L'orientation de l'action contre le trafic de cannabis est au nombre de ses prérogatives. Il s'agirait de s'en prendre au trafic de semi-gros dans les quartiers en visant particulièrement le porte-monnaie des trafiquants grâce à la mise en synergie de compétences issues des douanes, des impôts, de la gendarmerie, de l'inspection du travail, etc. Aujourd'hui, un bilan serait sans doute prématuré. En tout état de cause, des instruments déjà existants n'ont pas fait la preuve de leur efficacité. Citons l'article du Code pénal (222.39.1), également intitulé article du "proxénétisme de la drogue", mis en place en 1996 et dont le ressort consiste à mettre en relation le train de vie et les ressources officielles et à repérer le capital non justifié.
Une grande part de l'action publique raisonne à trafic constant alors que l'histoire du trafic de drogues enseigne une capacité de celui-ci à s'adapter, à passer d'une drogue à une autre, à explorer de nouvelles cibles notamment chez les plus jeunes. Bref, chaque nouveau dispositif répressif devrait être accompagné d'une évaluation substantielle pour ne pas aggraver une situation. Il en va ainsi de la possible "contraventionnalisation" de l'usage de drogue et expressément du cannabis.

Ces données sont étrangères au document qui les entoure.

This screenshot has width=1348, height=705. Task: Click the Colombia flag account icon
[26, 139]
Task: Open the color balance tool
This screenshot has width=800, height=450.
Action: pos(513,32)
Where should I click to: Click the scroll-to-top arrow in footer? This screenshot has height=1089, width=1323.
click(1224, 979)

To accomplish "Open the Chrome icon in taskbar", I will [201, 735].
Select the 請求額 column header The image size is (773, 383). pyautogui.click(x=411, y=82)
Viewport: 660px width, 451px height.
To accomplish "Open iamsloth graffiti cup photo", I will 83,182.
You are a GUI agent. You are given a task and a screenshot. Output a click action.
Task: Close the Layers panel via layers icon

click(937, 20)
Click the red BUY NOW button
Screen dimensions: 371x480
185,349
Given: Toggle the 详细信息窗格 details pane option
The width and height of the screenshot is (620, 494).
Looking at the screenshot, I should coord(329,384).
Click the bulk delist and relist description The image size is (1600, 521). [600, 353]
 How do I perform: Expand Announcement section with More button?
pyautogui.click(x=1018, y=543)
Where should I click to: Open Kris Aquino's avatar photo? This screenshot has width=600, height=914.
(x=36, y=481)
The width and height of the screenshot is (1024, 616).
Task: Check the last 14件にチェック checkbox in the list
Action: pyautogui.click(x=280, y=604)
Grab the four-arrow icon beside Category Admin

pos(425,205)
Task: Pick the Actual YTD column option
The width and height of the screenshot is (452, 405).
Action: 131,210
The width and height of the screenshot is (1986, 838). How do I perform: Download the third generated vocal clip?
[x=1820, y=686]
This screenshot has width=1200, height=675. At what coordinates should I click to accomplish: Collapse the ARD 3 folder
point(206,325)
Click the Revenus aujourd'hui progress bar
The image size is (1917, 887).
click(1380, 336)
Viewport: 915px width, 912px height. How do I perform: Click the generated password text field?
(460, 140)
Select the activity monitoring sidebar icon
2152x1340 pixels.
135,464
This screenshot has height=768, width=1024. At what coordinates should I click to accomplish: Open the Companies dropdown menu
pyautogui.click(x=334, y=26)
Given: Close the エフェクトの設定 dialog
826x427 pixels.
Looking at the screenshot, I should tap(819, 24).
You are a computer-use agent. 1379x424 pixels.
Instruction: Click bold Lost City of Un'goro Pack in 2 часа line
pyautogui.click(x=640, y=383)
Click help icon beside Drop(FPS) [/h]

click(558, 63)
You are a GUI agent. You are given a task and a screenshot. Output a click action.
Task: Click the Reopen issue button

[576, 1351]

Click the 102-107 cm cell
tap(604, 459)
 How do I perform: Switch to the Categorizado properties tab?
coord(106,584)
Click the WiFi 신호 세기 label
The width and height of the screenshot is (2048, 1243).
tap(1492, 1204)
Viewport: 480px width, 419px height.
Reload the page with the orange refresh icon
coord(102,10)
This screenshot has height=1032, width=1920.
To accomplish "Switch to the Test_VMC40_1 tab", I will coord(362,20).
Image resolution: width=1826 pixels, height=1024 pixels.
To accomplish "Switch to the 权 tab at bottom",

1 - Ingold R., Toussirt M.,
Le cannabis en France,
Anthropos, 1998.

2 - A la fin des années 1990, la demande d'héroïne s'est trouvée particulièrement affectée suite à la politique de réduction des risques. Cet affaissement de la demande aurait rendu vraisemblablement le trafic de moins en moins attractif.

3 - Fitoussi J.P., Eloi L., Maurice J.,
Ségrégation urbaine et intégration sociale,
Conseil d'analyse économique, La Documentation française, rapport n°45, 2003.

4 - La savonnette de haya (environ 250 g) se négocie autour de 450 euros. Le kilogramme se vend entre 800 et 2500 euros en 2002. Pour disposer de données sur les prix dans les régions françaises, voir Observatoire français des drogues et des toxicomanies, Observations locales des drogues, Trend, mai 2003.